Cornish in his legal memorandum (DN 36) argues that under Firestone Tire & Rubber Co. v. Bruch, 489 U.S. 101, 115, 109 S.Ct. 948, 103 L.Ed.2d 80 (1989), the appropriate ERISA standard to review the denial of benefits in this case is the de novo standard of review because the language of the policy fails to provide the plan administrator with sufficient discretion to construe the provisions of the policy or to determine eligibility for benefits. He insists that any grant of discretion to the administrator must be clear and expressly provided in the employee benefit plan. See Yeager v. Reliance Standard Ins. Co., 88 F.3d at 380 (citing Perry v. Simplicity Engineering, 900 F.2d 963, 965 (6th Cir. 1990)). According to him, the published decision of the Sixth Circuit that is the most persuasive is Hoover v. Provident Life and Accident Ins. Co., 290 F.3d 801, 808 (6th Cir.2002), which holds that the contract language "written proof of loss," and "proper written proof" are not sufficient to create the discretion required for the arbitrary and capricious standard.

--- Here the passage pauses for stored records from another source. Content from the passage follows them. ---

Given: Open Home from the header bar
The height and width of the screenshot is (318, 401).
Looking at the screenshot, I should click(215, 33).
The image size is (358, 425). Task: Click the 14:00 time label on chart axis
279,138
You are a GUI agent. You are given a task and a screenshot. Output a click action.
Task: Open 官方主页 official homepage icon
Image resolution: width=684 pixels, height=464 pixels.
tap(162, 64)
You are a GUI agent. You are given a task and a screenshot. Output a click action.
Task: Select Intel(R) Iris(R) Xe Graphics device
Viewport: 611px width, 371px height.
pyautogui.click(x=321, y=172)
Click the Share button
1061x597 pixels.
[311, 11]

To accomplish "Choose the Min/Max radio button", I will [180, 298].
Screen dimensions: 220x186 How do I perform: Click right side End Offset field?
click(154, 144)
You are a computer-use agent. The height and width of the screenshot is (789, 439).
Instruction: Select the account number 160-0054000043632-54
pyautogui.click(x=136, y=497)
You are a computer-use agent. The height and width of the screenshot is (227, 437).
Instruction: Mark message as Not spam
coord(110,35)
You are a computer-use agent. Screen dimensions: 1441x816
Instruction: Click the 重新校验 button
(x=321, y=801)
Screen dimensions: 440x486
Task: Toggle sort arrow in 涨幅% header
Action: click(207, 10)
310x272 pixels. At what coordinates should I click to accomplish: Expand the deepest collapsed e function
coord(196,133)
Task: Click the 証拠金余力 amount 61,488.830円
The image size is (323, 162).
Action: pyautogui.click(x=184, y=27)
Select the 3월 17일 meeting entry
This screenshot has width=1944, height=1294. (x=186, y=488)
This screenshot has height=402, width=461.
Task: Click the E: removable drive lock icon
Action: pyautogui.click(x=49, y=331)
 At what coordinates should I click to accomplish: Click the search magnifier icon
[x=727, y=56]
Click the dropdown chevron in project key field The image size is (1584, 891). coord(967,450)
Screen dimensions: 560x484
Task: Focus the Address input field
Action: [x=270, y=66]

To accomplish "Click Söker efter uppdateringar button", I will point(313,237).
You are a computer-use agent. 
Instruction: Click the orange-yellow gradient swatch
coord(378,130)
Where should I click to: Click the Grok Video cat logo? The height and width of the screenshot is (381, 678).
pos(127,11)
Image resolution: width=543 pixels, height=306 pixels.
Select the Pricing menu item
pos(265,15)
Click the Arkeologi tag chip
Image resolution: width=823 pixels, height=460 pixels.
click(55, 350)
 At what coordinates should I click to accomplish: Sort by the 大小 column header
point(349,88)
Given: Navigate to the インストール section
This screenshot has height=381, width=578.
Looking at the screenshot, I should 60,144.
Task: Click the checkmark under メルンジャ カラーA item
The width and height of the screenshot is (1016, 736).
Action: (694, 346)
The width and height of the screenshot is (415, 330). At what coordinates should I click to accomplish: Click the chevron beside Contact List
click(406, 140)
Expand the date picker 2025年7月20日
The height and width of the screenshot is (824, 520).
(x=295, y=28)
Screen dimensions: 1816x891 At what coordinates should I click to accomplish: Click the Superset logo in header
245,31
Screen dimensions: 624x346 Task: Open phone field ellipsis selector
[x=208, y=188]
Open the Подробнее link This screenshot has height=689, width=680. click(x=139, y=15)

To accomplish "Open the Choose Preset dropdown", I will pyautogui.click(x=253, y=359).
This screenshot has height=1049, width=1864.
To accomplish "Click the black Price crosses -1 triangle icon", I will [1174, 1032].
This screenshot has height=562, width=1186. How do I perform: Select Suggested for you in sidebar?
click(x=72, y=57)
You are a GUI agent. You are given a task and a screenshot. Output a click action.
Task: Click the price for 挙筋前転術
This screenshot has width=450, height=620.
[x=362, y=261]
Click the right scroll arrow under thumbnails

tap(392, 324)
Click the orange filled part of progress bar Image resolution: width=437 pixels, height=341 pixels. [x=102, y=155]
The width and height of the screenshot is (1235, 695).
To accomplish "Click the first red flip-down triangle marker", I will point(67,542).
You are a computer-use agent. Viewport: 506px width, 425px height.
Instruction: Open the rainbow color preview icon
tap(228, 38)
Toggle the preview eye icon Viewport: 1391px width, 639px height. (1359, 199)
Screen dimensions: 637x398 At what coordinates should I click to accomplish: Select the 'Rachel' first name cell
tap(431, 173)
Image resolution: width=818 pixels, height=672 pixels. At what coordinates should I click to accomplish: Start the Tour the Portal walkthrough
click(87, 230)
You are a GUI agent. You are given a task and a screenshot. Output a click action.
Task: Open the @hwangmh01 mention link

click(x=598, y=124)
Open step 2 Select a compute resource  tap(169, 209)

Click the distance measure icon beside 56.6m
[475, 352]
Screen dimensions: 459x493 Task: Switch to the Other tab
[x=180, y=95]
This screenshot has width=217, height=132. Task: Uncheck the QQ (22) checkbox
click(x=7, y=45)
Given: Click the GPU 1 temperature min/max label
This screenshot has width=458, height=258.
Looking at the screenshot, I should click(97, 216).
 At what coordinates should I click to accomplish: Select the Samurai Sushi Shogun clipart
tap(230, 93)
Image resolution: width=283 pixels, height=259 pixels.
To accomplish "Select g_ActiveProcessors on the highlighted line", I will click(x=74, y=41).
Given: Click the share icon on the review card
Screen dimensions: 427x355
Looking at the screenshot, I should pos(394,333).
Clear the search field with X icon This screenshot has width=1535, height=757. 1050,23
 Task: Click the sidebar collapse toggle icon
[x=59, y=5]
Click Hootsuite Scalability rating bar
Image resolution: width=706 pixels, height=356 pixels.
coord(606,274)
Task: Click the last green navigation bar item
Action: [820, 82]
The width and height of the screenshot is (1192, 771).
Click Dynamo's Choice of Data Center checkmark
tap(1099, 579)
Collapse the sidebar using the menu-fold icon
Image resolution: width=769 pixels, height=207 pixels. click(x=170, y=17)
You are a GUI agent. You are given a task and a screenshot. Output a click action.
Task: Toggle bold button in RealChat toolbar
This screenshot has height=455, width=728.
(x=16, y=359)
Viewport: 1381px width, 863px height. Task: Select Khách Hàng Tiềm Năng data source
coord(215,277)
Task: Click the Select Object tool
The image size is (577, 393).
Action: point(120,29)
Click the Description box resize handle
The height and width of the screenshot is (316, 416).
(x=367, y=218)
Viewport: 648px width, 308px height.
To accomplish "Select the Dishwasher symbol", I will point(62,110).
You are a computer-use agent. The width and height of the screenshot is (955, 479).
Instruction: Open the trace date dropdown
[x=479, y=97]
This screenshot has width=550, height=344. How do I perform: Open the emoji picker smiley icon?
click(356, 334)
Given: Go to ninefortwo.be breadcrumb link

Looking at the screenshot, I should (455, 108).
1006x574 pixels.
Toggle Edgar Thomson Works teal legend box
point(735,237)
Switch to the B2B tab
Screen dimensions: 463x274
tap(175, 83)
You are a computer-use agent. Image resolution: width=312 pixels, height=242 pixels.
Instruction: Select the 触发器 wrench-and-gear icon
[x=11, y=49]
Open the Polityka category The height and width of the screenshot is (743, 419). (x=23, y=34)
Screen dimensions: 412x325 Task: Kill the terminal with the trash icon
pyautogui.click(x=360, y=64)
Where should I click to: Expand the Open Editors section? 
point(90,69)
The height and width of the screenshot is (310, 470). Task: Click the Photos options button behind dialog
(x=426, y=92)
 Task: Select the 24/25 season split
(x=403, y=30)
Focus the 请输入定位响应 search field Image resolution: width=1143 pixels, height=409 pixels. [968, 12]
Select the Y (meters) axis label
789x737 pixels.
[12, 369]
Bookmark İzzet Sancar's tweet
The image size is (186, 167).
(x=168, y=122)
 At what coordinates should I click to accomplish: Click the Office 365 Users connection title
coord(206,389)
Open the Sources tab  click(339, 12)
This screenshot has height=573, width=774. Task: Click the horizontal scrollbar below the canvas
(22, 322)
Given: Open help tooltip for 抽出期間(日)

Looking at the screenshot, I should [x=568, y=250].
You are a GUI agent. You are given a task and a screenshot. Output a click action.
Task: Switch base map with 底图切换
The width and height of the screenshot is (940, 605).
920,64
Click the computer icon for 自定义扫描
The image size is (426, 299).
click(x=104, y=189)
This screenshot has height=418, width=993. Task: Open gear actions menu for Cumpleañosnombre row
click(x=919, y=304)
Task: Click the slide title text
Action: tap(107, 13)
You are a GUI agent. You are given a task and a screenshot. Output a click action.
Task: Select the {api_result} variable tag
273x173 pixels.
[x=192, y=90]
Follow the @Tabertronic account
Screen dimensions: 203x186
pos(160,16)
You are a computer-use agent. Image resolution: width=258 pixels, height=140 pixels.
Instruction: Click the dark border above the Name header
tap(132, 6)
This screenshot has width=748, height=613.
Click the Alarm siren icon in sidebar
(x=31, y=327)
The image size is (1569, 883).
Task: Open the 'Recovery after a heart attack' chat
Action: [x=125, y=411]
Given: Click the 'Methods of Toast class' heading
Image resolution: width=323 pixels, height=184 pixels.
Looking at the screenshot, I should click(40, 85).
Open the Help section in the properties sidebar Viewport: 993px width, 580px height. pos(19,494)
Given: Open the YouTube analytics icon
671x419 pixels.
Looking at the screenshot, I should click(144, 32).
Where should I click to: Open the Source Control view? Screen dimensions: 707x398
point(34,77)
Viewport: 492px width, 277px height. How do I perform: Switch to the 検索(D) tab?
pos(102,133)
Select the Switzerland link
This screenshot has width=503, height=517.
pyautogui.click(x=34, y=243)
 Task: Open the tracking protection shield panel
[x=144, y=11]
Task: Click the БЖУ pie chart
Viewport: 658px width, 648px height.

Cornish then cites a number of decisions from outside the Sixth Circuit that have considered whether the contract term "due proof" is a sufficiently clear grant of discretion to justify the use of the arbitrary and capricious standard. He specifically cites Wilson v. Life Ins. Co. of North America, 424 F.Supp.2d 1146, 1156 (D.Neb.2006), in which the district court for Nebraska holds that the language "due proof" does not confer discretion on the administrator and therefore the de novo standard of review applies. He also cites Erbe v. Conn. Gen. Life Ins. Co., 2009 WL 605836 (W.D.Pa.2009) as another decision in which the district court for the Western District of Pennsylvania holds that "due proof" language in an employee benefit plan does not delegate discretionary authority, nor does a separate provision of the same policy that grants the insurance company the right to require a medical examination of any claimant under the policy. Finally, Cornish maintains that AIG in its denial letter to the executor specifically disclaimed its fiduciary duties under the policy and therefore justified the application of a de novo standard of review in the present case.

LEGAL ANALYSIS

When an employee, or in this case an estate executor of a deceased employee, elects to challenge the determination of an employee benefit plan administrator concerning benefit eligibility under 29 U.S.C. § 1132(a)(1)(B), the initial question that must be addressed is the standard of review to be applied based on the language of the benefit plan at issue. Gallagher v. Reliance Standard Life Ins. Co., 305 F.3d 264, 268 (4th Cir.2002) ("It is well-established that a court reviewing the denial of disability benefits under ERISA initially must decide whether a benefit plan's language grants the administrator or fiduciary discretion to determine the claimant's eligibility for benefits, and if so, whether the administrator acted within the scope of that discretion.").

The Supreme Court in Firestone Tire & Rubber Co. v. Bruch, 489 U.S. at 115, 109 S.Ct. 948 discussed the standard of review to be applied in such circumstances. Firestone holds that when a denial of...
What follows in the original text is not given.